▶ _DATA FOR THE TASK_:
%%

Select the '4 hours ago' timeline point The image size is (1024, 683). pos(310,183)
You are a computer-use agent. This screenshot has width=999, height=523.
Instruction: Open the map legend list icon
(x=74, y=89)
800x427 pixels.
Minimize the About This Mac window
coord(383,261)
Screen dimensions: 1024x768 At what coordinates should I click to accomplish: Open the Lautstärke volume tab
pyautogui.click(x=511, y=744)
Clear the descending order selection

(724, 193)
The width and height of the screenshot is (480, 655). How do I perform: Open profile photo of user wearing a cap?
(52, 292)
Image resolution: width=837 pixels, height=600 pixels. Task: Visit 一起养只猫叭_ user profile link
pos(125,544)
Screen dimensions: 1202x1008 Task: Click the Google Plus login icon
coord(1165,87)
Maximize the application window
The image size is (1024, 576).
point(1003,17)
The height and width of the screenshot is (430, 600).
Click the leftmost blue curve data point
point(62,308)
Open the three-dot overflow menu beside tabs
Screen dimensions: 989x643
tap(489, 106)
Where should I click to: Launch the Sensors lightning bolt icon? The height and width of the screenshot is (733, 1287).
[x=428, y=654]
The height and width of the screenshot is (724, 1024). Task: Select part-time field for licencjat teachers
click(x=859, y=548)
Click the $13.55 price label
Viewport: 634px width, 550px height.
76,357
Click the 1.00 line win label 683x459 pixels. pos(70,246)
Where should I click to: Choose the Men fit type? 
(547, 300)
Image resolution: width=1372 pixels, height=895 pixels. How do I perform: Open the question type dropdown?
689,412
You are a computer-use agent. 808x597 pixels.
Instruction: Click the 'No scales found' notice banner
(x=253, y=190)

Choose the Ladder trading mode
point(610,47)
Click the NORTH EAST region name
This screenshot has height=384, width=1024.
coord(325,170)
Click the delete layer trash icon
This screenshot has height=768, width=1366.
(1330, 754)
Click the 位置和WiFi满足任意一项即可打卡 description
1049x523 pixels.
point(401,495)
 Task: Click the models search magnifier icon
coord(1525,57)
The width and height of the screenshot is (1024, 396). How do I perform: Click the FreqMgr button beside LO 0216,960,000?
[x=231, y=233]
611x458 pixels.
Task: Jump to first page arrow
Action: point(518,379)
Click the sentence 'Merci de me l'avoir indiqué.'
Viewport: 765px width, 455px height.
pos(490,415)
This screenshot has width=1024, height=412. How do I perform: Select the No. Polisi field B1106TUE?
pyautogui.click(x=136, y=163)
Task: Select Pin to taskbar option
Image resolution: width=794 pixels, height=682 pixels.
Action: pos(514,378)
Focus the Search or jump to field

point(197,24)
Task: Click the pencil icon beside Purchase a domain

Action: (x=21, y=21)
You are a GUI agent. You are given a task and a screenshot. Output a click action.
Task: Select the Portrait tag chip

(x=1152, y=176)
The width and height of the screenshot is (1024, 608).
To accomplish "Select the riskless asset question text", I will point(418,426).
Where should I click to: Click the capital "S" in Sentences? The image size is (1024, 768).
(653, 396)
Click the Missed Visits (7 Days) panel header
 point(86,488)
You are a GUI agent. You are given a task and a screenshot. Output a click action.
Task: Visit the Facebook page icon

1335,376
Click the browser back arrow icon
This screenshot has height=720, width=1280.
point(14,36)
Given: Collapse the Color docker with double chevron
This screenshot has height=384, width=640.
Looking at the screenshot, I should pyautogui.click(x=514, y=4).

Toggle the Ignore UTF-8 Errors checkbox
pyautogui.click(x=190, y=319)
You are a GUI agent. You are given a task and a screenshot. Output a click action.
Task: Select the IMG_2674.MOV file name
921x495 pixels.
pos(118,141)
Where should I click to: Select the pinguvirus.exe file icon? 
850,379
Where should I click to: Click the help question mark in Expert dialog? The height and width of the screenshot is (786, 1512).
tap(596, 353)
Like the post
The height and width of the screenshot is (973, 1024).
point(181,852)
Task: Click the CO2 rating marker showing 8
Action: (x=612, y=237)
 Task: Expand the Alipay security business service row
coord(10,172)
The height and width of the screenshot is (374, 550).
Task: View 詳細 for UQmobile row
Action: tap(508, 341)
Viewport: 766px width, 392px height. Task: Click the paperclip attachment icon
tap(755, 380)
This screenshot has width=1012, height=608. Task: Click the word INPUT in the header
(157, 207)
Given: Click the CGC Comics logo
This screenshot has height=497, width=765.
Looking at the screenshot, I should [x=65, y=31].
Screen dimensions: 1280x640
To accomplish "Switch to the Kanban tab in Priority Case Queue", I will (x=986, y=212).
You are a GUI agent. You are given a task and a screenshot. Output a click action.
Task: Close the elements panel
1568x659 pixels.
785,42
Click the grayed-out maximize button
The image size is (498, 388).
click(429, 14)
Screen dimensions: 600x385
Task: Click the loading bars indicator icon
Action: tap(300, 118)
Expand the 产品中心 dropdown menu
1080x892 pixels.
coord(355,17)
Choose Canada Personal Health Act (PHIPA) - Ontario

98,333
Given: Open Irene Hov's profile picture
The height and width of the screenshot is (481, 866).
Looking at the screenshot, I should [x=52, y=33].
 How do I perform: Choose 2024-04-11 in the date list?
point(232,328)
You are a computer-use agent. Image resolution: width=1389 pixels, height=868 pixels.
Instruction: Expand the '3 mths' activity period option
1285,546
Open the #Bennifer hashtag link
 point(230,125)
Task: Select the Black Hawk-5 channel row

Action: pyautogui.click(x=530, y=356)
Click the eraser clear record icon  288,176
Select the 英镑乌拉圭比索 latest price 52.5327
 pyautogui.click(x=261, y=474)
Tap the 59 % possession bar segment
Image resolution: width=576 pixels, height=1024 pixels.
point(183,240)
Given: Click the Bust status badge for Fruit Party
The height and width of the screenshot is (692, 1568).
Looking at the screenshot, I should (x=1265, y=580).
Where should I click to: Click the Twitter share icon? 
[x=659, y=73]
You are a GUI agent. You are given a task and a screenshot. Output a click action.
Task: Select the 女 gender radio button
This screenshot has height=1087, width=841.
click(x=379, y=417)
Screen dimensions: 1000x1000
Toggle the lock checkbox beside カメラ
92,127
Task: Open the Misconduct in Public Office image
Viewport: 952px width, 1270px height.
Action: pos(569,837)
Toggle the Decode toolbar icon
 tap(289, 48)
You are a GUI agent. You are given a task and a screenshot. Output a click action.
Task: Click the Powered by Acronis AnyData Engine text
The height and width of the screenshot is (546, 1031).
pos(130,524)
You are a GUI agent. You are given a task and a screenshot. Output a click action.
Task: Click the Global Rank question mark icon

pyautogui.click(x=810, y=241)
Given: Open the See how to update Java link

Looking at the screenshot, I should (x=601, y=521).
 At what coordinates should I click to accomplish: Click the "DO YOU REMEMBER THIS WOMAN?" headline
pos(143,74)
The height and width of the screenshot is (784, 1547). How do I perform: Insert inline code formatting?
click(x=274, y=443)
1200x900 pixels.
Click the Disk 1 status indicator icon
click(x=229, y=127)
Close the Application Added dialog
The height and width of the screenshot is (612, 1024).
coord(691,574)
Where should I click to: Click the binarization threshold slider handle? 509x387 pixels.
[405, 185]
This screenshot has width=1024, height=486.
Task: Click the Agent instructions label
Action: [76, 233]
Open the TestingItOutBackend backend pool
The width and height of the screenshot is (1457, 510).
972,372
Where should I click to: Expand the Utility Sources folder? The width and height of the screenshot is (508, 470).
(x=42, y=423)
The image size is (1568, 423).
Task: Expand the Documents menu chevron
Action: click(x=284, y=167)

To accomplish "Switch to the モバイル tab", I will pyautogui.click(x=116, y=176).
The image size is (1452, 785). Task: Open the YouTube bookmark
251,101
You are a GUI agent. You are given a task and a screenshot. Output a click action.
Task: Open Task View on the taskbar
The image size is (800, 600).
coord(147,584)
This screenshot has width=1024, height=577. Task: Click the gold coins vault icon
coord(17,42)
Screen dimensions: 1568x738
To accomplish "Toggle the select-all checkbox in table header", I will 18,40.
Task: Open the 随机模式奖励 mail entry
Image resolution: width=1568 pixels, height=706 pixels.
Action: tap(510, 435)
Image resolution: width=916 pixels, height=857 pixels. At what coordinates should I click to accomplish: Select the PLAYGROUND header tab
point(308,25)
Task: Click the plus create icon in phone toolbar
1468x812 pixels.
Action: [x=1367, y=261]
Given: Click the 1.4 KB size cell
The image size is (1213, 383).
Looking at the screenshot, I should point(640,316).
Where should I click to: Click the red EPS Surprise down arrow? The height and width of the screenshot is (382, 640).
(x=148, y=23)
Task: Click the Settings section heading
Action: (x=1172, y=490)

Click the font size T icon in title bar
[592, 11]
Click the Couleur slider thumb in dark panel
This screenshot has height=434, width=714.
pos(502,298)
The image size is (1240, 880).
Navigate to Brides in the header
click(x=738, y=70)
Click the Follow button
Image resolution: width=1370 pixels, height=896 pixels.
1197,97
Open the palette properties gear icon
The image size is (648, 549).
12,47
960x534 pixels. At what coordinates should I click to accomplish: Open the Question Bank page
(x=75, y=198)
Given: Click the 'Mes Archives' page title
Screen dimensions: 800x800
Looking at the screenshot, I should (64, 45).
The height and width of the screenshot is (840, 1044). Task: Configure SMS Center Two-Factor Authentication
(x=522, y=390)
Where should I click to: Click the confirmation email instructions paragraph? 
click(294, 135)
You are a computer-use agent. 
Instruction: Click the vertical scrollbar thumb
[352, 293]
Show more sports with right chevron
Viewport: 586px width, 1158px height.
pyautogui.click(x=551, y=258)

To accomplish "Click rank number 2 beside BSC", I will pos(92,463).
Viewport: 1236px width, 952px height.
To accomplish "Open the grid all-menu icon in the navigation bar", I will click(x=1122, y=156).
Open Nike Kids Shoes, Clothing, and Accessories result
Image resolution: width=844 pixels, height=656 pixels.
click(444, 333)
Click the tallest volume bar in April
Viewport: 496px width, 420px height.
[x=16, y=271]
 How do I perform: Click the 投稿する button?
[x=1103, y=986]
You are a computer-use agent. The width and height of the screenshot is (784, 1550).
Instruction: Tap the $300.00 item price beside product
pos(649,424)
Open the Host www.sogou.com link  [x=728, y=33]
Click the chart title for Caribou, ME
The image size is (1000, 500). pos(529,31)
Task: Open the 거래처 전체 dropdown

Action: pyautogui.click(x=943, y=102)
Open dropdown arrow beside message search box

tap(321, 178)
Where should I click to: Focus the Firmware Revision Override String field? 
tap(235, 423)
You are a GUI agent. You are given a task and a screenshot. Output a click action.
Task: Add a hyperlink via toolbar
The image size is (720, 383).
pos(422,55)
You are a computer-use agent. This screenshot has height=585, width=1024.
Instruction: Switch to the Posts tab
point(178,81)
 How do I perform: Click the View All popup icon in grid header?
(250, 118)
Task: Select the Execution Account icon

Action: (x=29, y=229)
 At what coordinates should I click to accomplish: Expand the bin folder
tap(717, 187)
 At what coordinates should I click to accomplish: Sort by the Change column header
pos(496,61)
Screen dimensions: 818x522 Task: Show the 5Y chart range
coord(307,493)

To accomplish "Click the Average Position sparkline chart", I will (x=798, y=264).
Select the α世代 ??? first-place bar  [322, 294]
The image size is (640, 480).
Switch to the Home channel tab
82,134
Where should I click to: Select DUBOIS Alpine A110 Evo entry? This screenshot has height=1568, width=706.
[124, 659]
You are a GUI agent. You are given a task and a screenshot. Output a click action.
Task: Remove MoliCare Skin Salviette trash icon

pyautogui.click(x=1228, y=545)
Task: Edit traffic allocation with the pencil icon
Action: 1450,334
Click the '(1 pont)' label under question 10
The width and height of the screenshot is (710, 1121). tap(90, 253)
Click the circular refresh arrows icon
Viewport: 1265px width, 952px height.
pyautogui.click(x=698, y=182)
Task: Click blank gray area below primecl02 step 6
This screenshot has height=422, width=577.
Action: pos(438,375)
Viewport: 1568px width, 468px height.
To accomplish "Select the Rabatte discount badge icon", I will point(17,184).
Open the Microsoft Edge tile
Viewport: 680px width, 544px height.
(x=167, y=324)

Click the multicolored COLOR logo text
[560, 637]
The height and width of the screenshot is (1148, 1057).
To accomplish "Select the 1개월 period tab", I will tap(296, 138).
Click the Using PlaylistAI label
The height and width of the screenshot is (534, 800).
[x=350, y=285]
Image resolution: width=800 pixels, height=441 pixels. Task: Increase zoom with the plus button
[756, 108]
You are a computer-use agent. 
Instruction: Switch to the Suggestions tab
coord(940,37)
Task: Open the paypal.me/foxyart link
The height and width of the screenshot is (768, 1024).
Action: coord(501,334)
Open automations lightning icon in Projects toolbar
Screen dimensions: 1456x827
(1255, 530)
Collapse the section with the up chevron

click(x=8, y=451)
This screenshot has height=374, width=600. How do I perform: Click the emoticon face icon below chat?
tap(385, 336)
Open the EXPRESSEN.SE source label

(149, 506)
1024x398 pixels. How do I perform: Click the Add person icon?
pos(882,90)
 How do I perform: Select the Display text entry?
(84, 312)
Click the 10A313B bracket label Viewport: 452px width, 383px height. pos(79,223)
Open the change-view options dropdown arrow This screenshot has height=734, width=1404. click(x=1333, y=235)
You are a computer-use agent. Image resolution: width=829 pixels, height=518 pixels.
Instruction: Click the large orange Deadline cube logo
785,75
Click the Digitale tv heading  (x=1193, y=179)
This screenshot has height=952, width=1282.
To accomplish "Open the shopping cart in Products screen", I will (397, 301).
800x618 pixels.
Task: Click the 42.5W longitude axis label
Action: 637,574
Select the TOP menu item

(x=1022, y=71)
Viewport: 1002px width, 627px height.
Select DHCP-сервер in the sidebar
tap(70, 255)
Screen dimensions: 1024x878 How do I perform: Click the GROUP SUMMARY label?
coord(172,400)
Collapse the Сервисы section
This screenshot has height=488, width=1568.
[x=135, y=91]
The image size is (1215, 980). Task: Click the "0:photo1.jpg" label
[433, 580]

%%

▶ _TASK PROMPT_:
Copy every line of the material in which the word "badge" occurs.

▶ _ANSWER SPACE_:
Given: Click the Bust status badge for Fruit Party
To accomplish "Select the Rabatte discount badge icon", I will point(17,184).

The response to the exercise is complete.